*** INPUT MATERIAL ***

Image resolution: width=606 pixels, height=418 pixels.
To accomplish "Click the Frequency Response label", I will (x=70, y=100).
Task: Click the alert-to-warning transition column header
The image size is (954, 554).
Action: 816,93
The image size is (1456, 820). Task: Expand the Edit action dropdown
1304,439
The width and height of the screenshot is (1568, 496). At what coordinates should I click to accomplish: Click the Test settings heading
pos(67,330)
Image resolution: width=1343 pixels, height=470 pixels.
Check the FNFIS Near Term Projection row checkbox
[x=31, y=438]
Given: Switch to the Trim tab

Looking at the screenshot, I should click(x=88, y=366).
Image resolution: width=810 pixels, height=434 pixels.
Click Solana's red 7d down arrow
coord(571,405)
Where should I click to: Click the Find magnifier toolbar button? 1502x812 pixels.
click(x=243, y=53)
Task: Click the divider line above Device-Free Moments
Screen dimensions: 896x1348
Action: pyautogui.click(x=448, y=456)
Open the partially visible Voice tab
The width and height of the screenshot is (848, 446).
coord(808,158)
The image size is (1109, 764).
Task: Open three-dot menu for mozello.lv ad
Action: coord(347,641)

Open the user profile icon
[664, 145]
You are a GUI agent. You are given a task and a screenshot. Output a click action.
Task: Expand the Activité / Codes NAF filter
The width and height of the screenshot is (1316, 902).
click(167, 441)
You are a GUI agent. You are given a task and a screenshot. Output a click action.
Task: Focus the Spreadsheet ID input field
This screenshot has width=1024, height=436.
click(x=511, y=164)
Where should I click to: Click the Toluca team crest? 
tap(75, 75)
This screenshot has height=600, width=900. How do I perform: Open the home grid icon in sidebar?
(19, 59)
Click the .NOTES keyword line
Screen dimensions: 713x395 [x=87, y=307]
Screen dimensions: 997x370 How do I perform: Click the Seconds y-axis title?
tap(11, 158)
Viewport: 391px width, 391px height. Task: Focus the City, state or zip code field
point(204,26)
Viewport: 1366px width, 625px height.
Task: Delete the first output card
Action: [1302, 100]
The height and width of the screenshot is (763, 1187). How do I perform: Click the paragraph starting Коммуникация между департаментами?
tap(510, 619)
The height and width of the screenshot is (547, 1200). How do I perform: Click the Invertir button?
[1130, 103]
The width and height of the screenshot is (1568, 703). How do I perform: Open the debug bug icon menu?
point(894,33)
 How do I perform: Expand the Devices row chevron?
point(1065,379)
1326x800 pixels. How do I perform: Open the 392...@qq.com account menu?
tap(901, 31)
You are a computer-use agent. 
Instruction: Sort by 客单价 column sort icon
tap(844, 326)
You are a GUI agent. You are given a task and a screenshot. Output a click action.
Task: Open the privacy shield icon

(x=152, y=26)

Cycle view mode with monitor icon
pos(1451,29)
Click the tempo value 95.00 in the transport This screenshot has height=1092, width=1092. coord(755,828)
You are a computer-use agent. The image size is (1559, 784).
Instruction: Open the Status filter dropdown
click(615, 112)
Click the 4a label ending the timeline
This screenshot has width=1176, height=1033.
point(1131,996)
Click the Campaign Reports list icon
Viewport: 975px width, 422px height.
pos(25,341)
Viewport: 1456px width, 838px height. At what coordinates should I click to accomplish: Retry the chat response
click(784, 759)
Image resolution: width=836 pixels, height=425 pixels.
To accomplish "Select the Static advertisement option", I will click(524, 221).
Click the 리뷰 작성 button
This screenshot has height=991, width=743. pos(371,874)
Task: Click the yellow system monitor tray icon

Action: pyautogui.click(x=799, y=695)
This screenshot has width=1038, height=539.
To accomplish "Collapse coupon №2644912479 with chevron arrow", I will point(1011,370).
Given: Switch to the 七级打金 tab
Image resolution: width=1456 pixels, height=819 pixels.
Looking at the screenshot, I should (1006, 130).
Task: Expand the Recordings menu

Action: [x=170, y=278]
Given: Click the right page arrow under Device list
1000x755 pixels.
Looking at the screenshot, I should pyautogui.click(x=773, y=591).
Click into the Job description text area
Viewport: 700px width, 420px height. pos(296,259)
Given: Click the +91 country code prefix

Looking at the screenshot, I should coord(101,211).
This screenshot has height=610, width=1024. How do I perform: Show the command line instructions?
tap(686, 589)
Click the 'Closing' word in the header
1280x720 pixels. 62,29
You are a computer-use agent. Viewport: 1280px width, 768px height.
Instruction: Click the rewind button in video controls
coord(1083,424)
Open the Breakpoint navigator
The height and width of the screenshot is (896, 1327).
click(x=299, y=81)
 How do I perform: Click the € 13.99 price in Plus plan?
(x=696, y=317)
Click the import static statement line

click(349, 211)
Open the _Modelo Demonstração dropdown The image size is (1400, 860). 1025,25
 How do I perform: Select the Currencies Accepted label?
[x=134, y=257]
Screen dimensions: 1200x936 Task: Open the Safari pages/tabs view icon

***

(WHAT THE TASK REQUIRES):
Pick out every line in the rows above that contains the word "filter" and copy each one.

(REPLY):
Task: Expand the Activité / Codes NAF filter
Instruction: Open the Status filter dropdown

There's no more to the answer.